IV-11表 非行少年再犯者の前回処分別刑法犯検挙人員(昭和51年〜55年)

 少年が非行に走る動機について,少年非行の圧倒的多数を占める窃盗の検挙人員における最近5年間の動機別内訳から見てみると,IV-12表のとおり,昭和55年において,「利欲」が67.6%,「遊び」が25.4%,「困窮・生活苦」が0.7%であり,また,5年間に「利欲」と「遊び」の動機がおおむね増加傾向にあるのに対し,「困窮・生活苦」の動機は半減している。このデータは,最近の窃盗非行が万引き,オートバイ盗,自転車盗の3手口において最も多く,かつ,増加率が最も高いという前節で述べた動向と対応し,「利欲」(物質的欲望の充足)と「遊び」(スリルとスピード)が結合した,現代型非行の特質である享楽型化を示すものであろう。

IV-12表 非行少年の窃盗事犯犯行動機別構成比(昭和51年〜55年)

IV-13表 一般保護少年の保護者の状況別構成比(昭和40年,50年,53年,54年)

 非行少年の家庭の保護者及び経済状況について見ると,IV-13表及びIV-14表のとおり,実父母がそろい,経済的に普通以上の家庭の少年が約8割を占めており,豊かな社会における生活水準の向上に伴う,いわゆる「犯罪(非行)の一般化」という現代型非行の特質を示している。
 非行少年の学職別刑法犯検挙(補導)人員の最近10年間の推移を見ると,IV-6図のとおり,有職少年の非行の減少傾向に対し,中学生と高校生の非行の激増傾向が顕著であり,中学生の検挙(補導)人員は10年間に約4万5,000人から約9万人へ,高校生の検挙人員は約3万人から約6万人へ,それぞれ約2倍に激増している。

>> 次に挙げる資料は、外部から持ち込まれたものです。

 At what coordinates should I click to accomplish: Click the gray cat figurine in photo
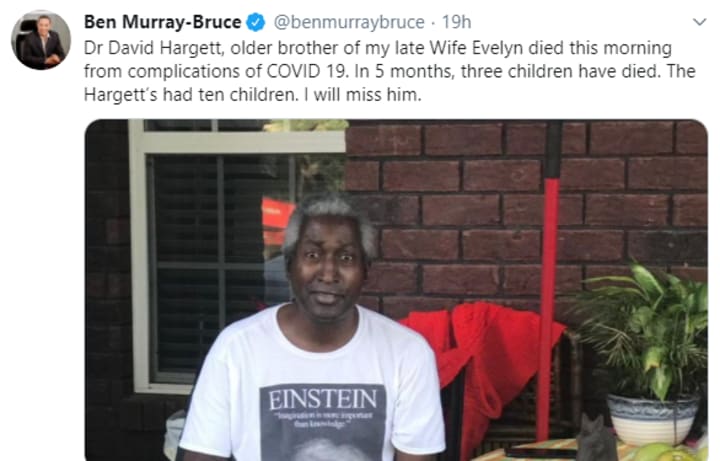[596, 439]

IV-14表 一般保護少年の保護者の経済的生活程度別構成比(昭和40年,50年,53年,54年)

IV-6図 非行少年の学職別刑法犯検挙・補導人員の推移(昭和46年〜55年)

 中学生の殺人,強盗,傷害,窃盗,強姦及び放火の主要6罪種の検挙(補導)人員を昭和45年及び最近5年間について見ると,IV-15表のとおりである。殺人は54年から減少しているが,強盗は53年から3年連続して増加し,55年には99人になっている。傷害と窃盗は,5年間一貫して増加し,強姦と放火も最近数年間増加の傾向にある。中学生の非行は,最近,粗暴化・悪質化の傾向を強めつつあると言えよう。特に,粗暴犯の典型としての傷害が年々増加の一途をたどっていることが注目される。
 高校生の主要6罪種の検挙人員について見ると,IV-16表のとおりである。強盗は昭和54年から2年連続して増加し,55年には139人になっている。傷害は中学生の場合と異なり,全体的に減少傾向にあるが,55年には急増している。

IV-15表 中学生の刑法犯罪種別検挙・補導人員(昭和45年,51年〜55年)

IV-16表 高校生の刑法犯罪種別検挙人員(昭和45年,51年〜55年)

 女子少年の非行を,刑法犯総数及び主要6罪種の女子比(少年検挙人員に占める女子の比率)によって,昭和45年及び最近5年間について見ると,IV-17表のとおりである。総数では,最近5年間を通じて18%ないし17%台であるが,10年前の9.6%と比べると,著しく上昇している。主要罪種では,窃盗の女子比が最近5年間つねに20%を超えていること,傷害の女子比が全体的に増加傾向にあり,55年では8.6%と最近5年間の最高になったことが注目される。なお,殺人の女子比が比較的高い(55年で14・3%)のはラ嬰児殺が多いためである。

IV-17表 非行少年の刑法犯罪種別検挙・補導人員中に占める女子比(昭和45年,51年〜55年)

IV-18表 非行少年の特別法犯罪名別送致人員(昭和46年〜55年)

 以上のように,前節及び本節で述べた最近の少年非行の動向,特質及び背景を刑法犯について要約すると,[1]少年非行の激増とこれに伴う再犯少年の増加,[2]非行の一般化,[3]非行の低年齢化,[4]享楽(利欲と遊び)型非行の増大などを指摘することができる。
 以上は刑法犯に関する総論的な分析であるが,第3節で学校内暴力,家庭内暴力,暴走族,薬物犯罪及び交通犯罪が取り上げられ,少年特別法犯はこれと重複するので,ここでは交通犯罪を除く特別法犯について,主要罪名別送致人員の最近10年間の推移をIV-18表に示すにとどめた。